Dans une évidente allusion au président syrien Bachar el-Assad, M. Erdogan a également déclaré : « Vous avez prouvé aux yeux du monde qu’il n’y a pas de régime qui puisse aller contre la volonté du peuple. C’est ce que doivent réaliser ceux qui oppriment le peuple en Syrie. » « Ce genre de dirigeant doit comprendre que son ère est révolue parce que le temps des régimes oppresseurs a pris fin », a-t-il ajouté.
Ses propos en langue turque étaient traduits en arabe. La Turquie, qui entretenait depuis plusieurs années des relations cordiales avec la Syrie, s’est considérablement distanciée du régime de Damas après l’échec de ses efforts diplomatiques pour obtenir l’arrêt immédiat de la répression. « Le peuple syrien ne croit pas Assad, moi non plus », a asséné il y a plusieurs jours M. Erdogan. Il devait encore se rendre à Misrata qui a été à l’avant-garde de la révolte contre le régime de Mouammar Kadhafi et qui a subi de grosses destructions.
Par ailleurs, le président américain Barack Obama va rencontrer M. Erdogan mardi prochain, en marge de l’Assemblée générale de l’ONU à New York, pour évoquer notamment la situation en Syrie, a annoncé hier la Maison-Blanche.
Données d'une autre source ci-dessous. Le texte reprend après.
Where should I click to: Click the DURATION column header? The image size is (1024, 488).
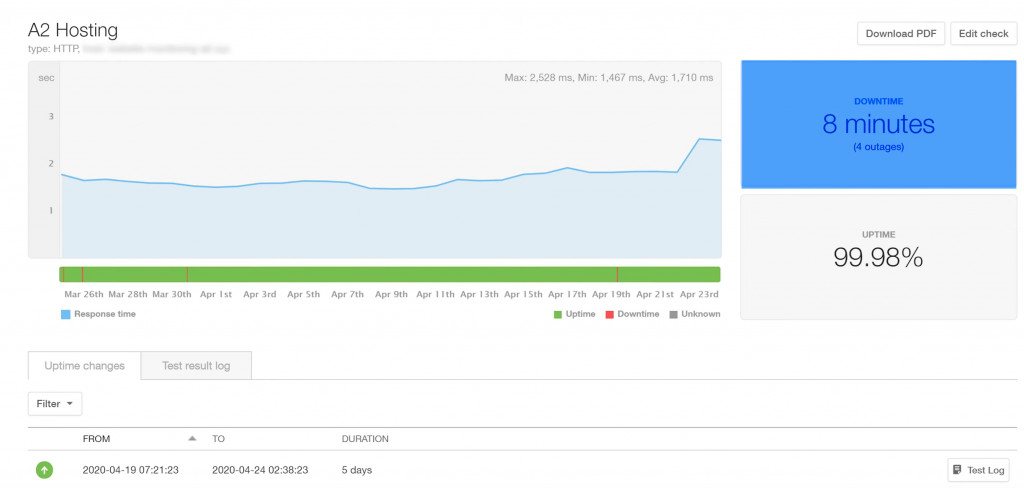365,438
Cette rencontre entre les deux alliés au sein de l’OTAN sera également l’occasion de parler des autres révoltes populaires agitant le monde arabe depuis janvier, en particulier en Libye, a précisé le conseiller adjoint de M. Obama pour la Sécurité nationale, Ben Rhodes. « Notre relation de travail avec la Turquie est étroite et fonctionne bien », a affirmé M. Rhodes en remarquant que le gouvernement Erdogan avait aidé Washington lors du « printemps arabe » ces neuf derniers mois.